JTC 1/WG 11スマートシティズ)

第1種専門委員会

JTC 1/WG 11小委員会(スマートシティズ/Smart cities)

<2021年度委員会活動報告>

主査 伊藤 雅樹((株)日立製作所)

1. スコープ

スマートシティにおいてICTを活用する際の規格開発の土台となる基礎的な規格を開発し,それらの規格上に,スマートシティ関連の規格を開発していく.これらの規格開発は,ISO/TC 268(持続可能なシティとコミュニティ)や他の標準化団体と協調していくことが重要である.

2. 参加国

29ヶ国(オーストラリア,オーストリア,ベルギー,カナダ,中国,デンマーク,フィンランド,フランス,ドイツ,インド,アイルランド,イスラエル,イタリア,日本,韓国,カザフスタン, ルクセンブルグ,マレーシア,メキシコ,ロシア,サウジアラビア,シンガポール,スロベニア,南アフリカ,スペイン,スウェーデン,スイス,イギリス,アメリカ)
幹事国: 中国(Honwei Zhang),主査: 中国(Heng Qian)
日本はISO/IEC 30145-3とISO/IEC 30146で関洋平(筑波大学)がコエディタを引き受けた.

3. トピックス

スコープに記載の「基礎的な規格」と位置付けていた,ISO/IEC 30145: スマートシティICT参照フレームワーク(Part 1: ビジネス・プロセス・フレームワーク,Part 2: 知識管理フレームワーク,Part 3: エンジニアリング・フレームワーク),ISO/IEC 30146: スマートシティICT指標,ISO/IEC 21972: スマートシティ指標向け高位オントロジーの5規格は,2021年5月までにすべて発行された.現在はプラットフォームやデータ・モデルの規格開発に注力している.
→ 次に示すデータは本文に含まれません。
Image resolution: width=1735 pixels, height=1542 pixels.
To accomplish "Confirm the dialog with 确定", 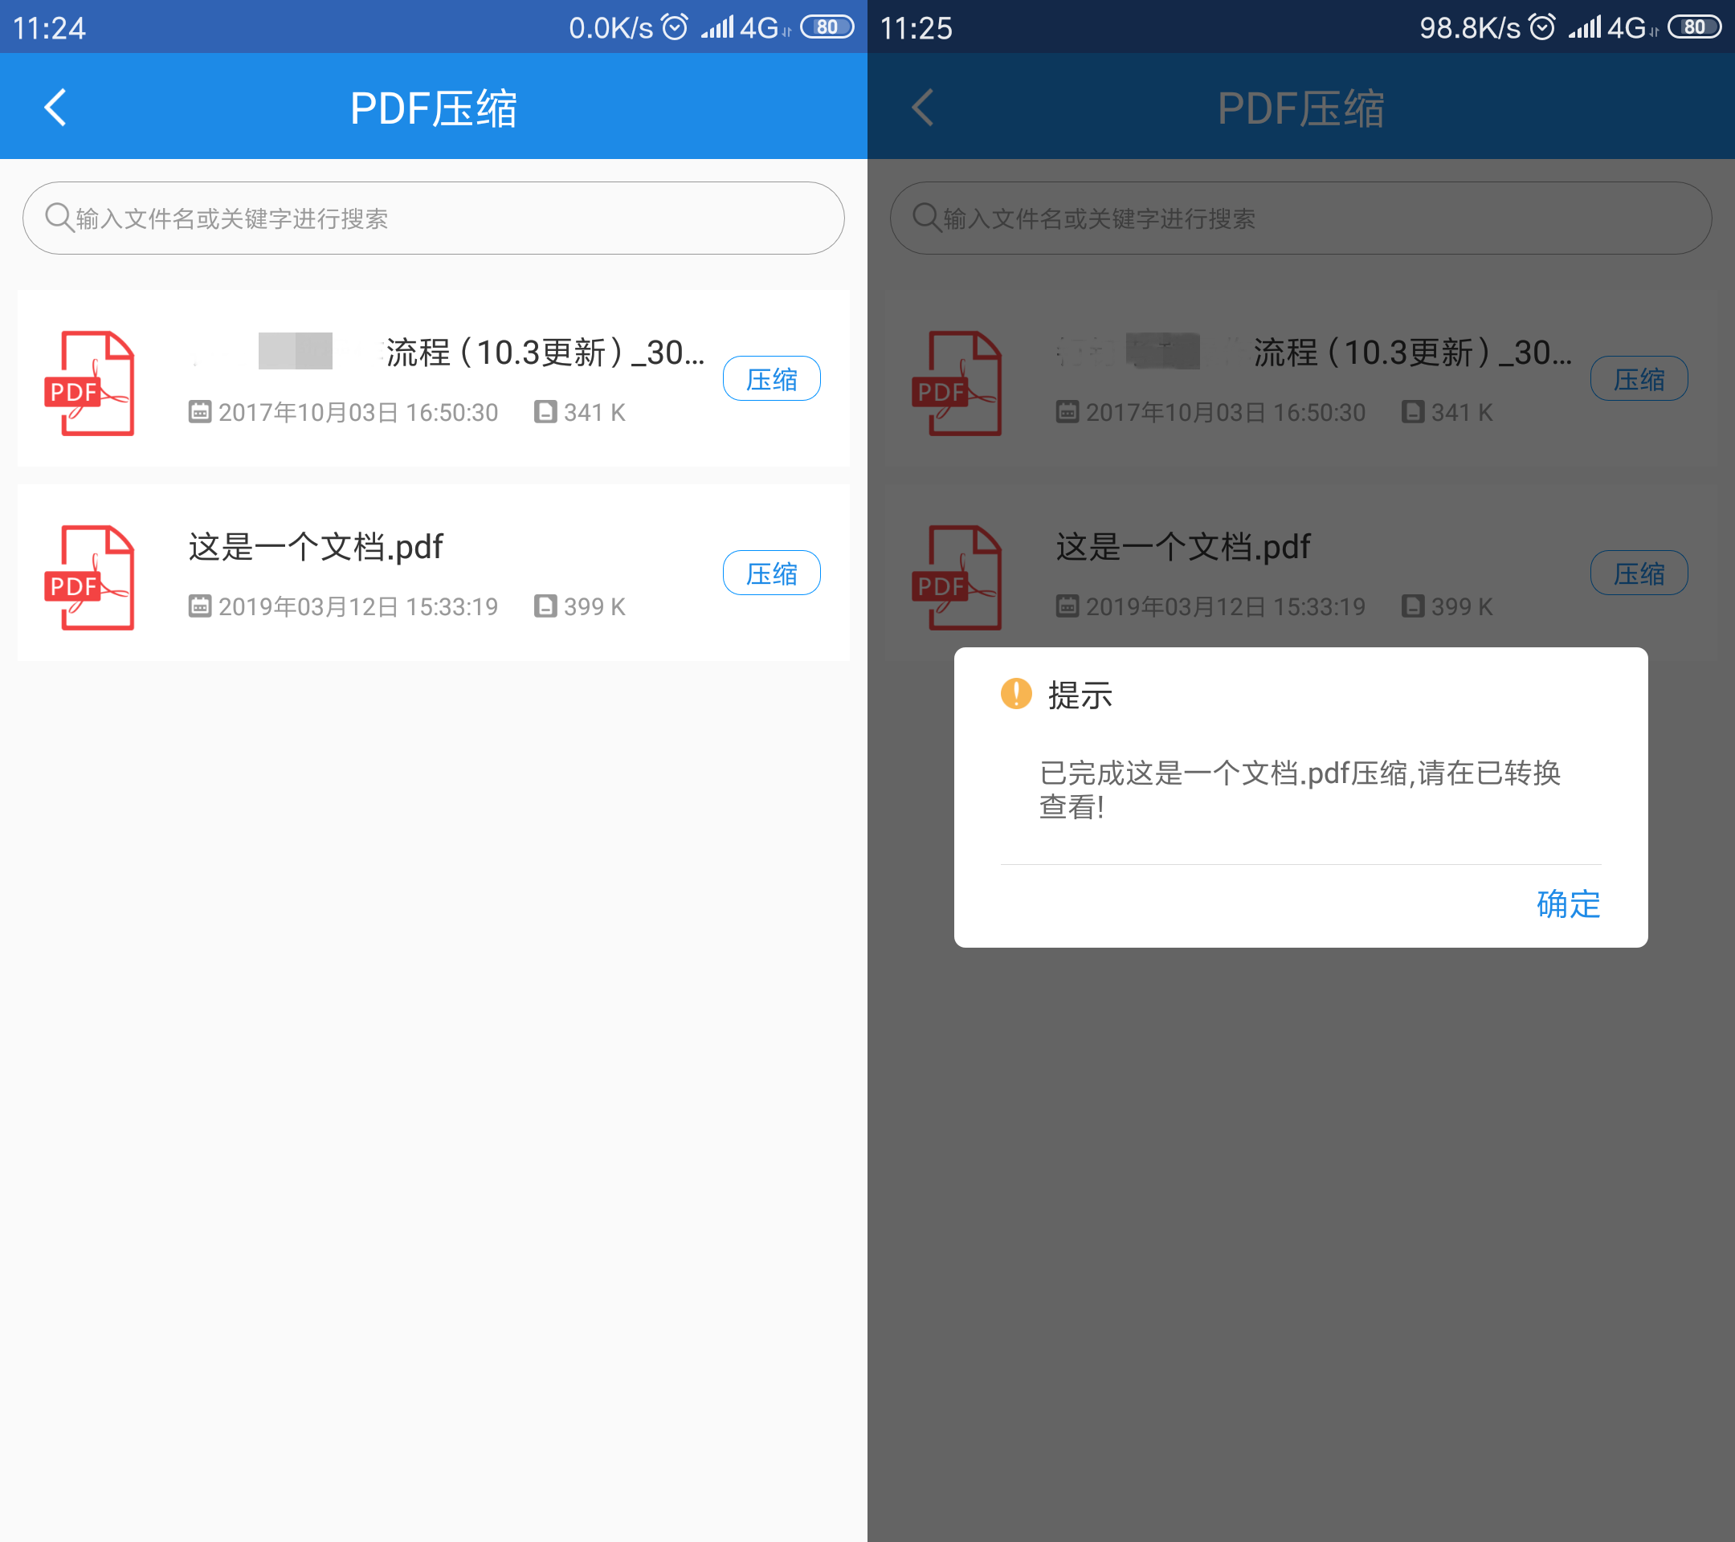I will (1568, 904).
a) ISO/IEC 24039: スマートシティ・デジタル・プラットフォーム (SCDP) 参照アーキテクチャ
SCDPの参照アーキテクチャのうち,スマートシティのデータやサービスへのアクセスを実現するミドルウェア部分を規定する.2022年3月時点でDIS投票へのコメント解決を終了し,発行準備中である.

b) ISO/IEC 5087: シティ・データ・モデル
都市の構造や活動を表現するためのオントロジーを規定する.Part 1は基礎レベル,Part 2はシティレベル,Part 3はサービスレベル(交通計画).2022年3月時点でPart 1はDIS投票中,Part 2はCD投票中で順調に進捗しているが,Part 3はISO/TC 204と進め方を相談中で,開発作業は停止している.

c) ISO/IEC 5153: 公衆衛生緊急事態向けのシティ・サービス・プラットフォーム
公衆衛生緊急事態向けの市のサービスのプラットフォームを規定する.Part 1はその概要と一般的要求事項で,2022年3月時点でCD投票中である.さらに韓国から感染症向けの追加パートの提案を審議中である.

4. 日本対応/方針

日本はスマートシティのような応用領域の規格はISOでの開発が最適であると判断しており,本委員会ではISOとWG 11で不整合が生じないように心がけている.日本国内でISO, IEC, ITU-Tのそれぞれの国内委員会と本委員会が情報共有しつつ,JTC 1で特異な規格開発が進まないようWG 11に影響を及ぼしていく.
 

5. その他

ISO, IEC, ITU-T, そしてJTC 1のそれぞれがスマートシティに関する組織を持つため,作業の重複を避け,調整するためのタスクフォースを共同で立ち上げ,活動中である.それとは別に,WG 11とIEC Systems Committee Smart CitiesとはJoint ad hoc groupで今後どのような規格を開発していくかを議論している.また,ISO/TC 268/SC 1とJTC 1で作業を調整するためのAdvisory Group設置も提案されている.IEC Systems Committee Smart CitiesとISO/TC 268もスマートシティ参照アーキテクチャに関してJoint WGを設置する方向で,各組織の協調の構図が具体化してきている.